En lugar de afincarse en EEUU, Sánchez
regresó a España en 1912 con una considerable fortuna y con la
estrambótica intención de invertirla en crear una fábrica de aparatos de
alta frecuencia en su pueblo, Piedrabuena (Ciudad Real), donde ni
siquiera había llegado la electricidad. "Era como un ovni aterrizando en
mitad de La Mancha", compara Delgado. Después de la Guerra Civil,
Sánchez adquirió varias licencias de patentes con la intención de
desarrollar tecnologías, pero no encontró ningún apoyo por parte del
régimen franquista y su proyecto quedó abocado al fracaso.
Algo
parecido sucedió con Arturo Duperier, físico exiliado en Inglaterra en
1939 que alcanzó gran prestigio por sus estudios de la radiación
cósmica. En 1953 decide volver a España "y se encuentra con un muro
burocrático de tamaño monumental que acaba por arruinar su trabajo",
describe Polanco. El gobierno de la dictadura bloqueó la importación de
sus aparatos de experimentación, por lo que se vio impelido a abandonar
sus investigaciones. Para Polanco, la labor de los que se quedaron o
regresaron "era por lo general tan penosa que merecen ser recordados".
Política contra ciencia
Como
siempre ocurre, hay excepciones. Cuando el ingeniero vasco Alejandro
Goicoechea diseñó un novísimo tren ligero articulado, encontró en el
empresario bilbaíno José Luis Oriol el apoyo financiero para desarrollar
el Talgo, entonces un modelo futurista y una naciente empresa que hoy
continúa brillando. E incluso en estos casos existe el riesgo de que la
interferencia política empañe el reconocimiento. La actuación de
Goicoechea en la Guerra Civil no fue ejemplar: cuando desertó del bando
republicano para pasarse al franquista, se llevó con él los planos de la
defensa de Bilbao que él mismo había construido, lo que entregó la
ciudad en bandeja al ejército sublevado. Pero Polanco insiste en no
mezclar biografías personales y profesionales: "Es el problema de
contemplar hechos o personajes del ayer desde una óptica actual; no cabe
duda de la genialidad de Goicoechea con su diseño del Talgo, otra cosa
es lo que se opine de su papel en la Guerra Civil".
"El propio
sentimiento como nación, país, o como quiera que se defina a España,
creo que está en el origen del problema", concluye Polanco. "No parece
haber un sentimiento común de orgullo por la historia propia, y mucho
menos por los grandes personajes que han vivido en estas tierras".

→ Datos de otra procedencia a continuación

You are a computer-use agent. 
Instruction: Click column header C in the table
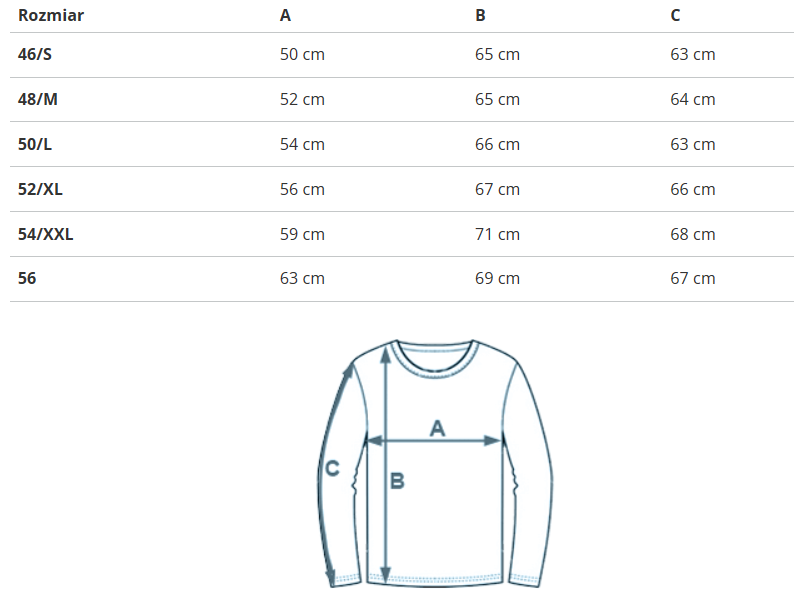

Delgado recuerda que los tres pioneros del submarino, García Sáez,
Monturiol y Peral, recibieron ofertas del extranjero para vender sus
patentes, pero las rechazaron por motivos patrióticos: no querían que su
país perdiera la ventaja. Y su país no sólo la perdió, sino que a
muchos de ellos tampoco les ha reconocido el empeño por impedirlo.